Who would be the more efficient and neutral regulator? According to Nobel Prize-winning economist Ronald Coase’s seminal 1959 article, “The Federal Communications Commission,” the answer is the market. In his trademark straight-forward, common sense style, Coase elegantly dismantles the idea that scarce spectrum resources demand a non-market solution of government management.
For one thing, Coase demonstrates how screwed up the system already was over fifty years ago. There’s little doubt that the problems he describes have only gotten worse with time and increased demand on the airwaves by insatiable consumers.

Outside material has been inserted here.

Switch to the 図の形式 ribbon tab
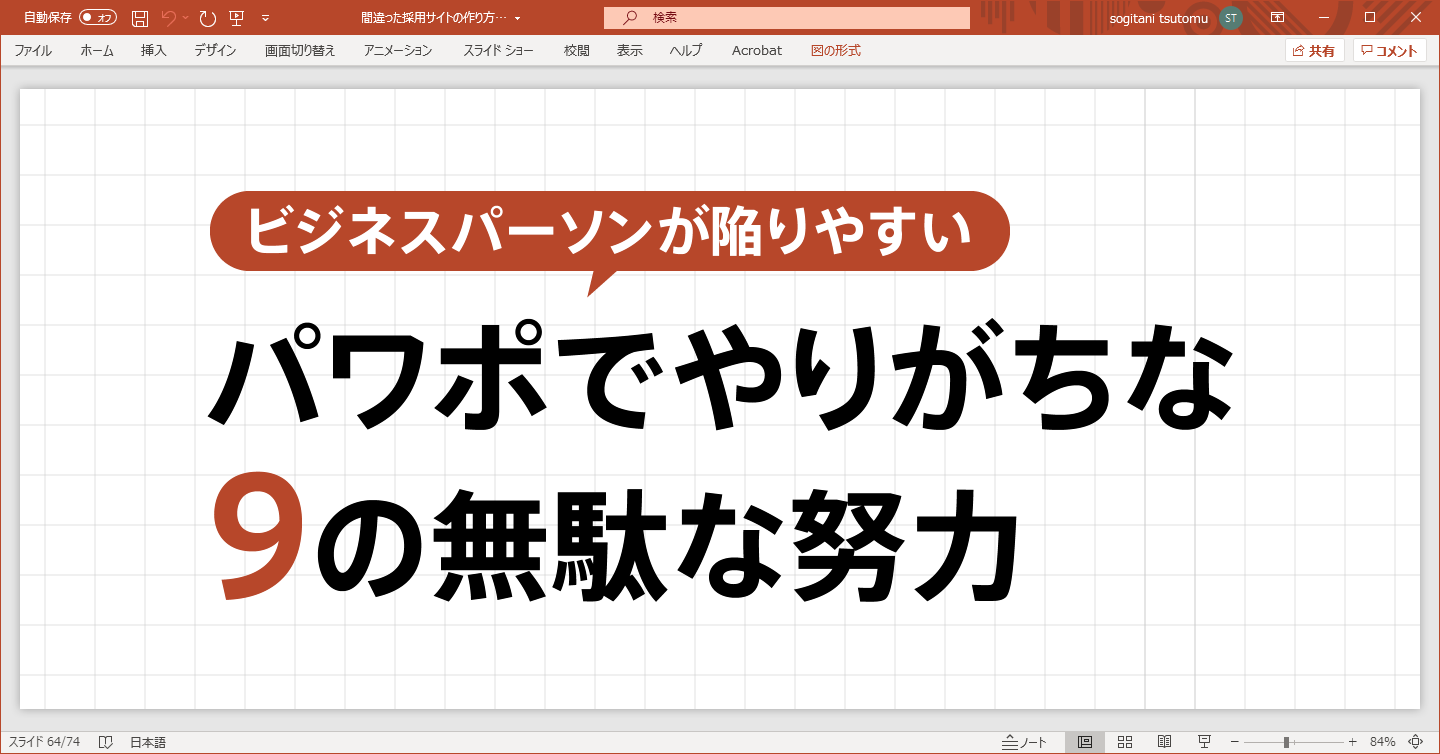This screenshot has width=1440, height=754. coord(836,51)
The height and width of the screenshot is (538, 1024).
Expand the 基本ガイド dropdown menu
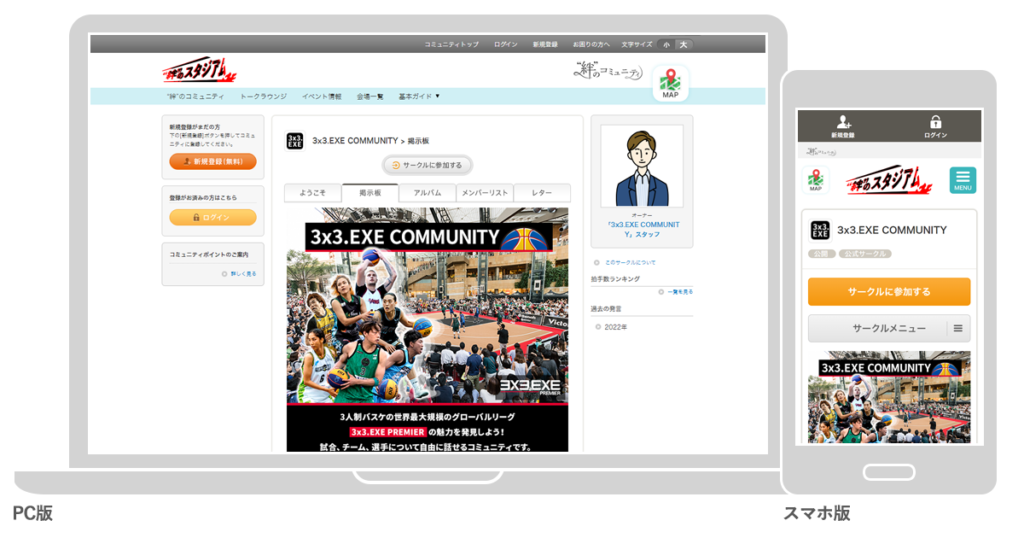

Instead, Coase proposed to treat spectrum like any other industry input–as property. The FCC, he said, should auction spectrum rights to the highest bidder, without licenses, conditions, or limitations on use, and then stand back. (He acknowledged the risk of antitrust problems, but, as in any industry, such problems could be addressed by antitrust regulators and not the FCC.) Spectrum rights would efficiently change hands when new applications and devices created higher-value uses.
Potential interference problems–such as those raised by GPS device manufacturers in the case of LightSquared–would be resolved precisely as they are in other property contexts. Without an FCC to run to, the parties would be forced to negotiate against a backdrop of established liability rules and a safety net of potential litigation. Indeed, LightSquared and GPS offer a classic example of Coase’s later work demonstrating that regardlesss of how property is initially allocated, liability rules ensure that parties will bargain to the most socially-efficient solution to interference.
Of course we’ll never know if the socially-optimal solution here is for LightSquared to protect GPS devices from receiving its signal or for device manufacturers to change their designs to stay out of LightSquared’s bands. The heavy hand of the regulator has foreclosed a market solution, or even an attempt at negotiations.
Instead, we have the disaster of the FCC’s decision in January, 2011 to grant a conditional waiver to LightSquared and then, last month, indefinitely revoking it. Meanwhile, LightSqaured spent $4 billion on infrastructure it may never use, and lost its CEO and key customers including Sprint. No one is happy, and no one reasonably argue this is was an optimal outcome, or even close to one.
For Dish, the NPRM will ensure a more orderly process, but at the cost of months or perhaps longer delay before Dish can begin building its terrestrial network. And in the interim, all sorts of irrelevant issues may interfere with the orderly (and expensive) resolution.
When Coase proposed a property model for spectrum in 1959, the idea was considered too radical. Congress and the FCC have, slowly but surely, taken pieces of the proposal to heart, introducing auctions (but not property rights) in the 1990’s. Yesterday’s NPRM takes a small step toward more flexible use licenses, but this may be too little reform too late. We have all the evidence we need that micromanagement of spectrum can’t possibly keep up with the pace of innovation. Time to try a new, fifty year old, approach.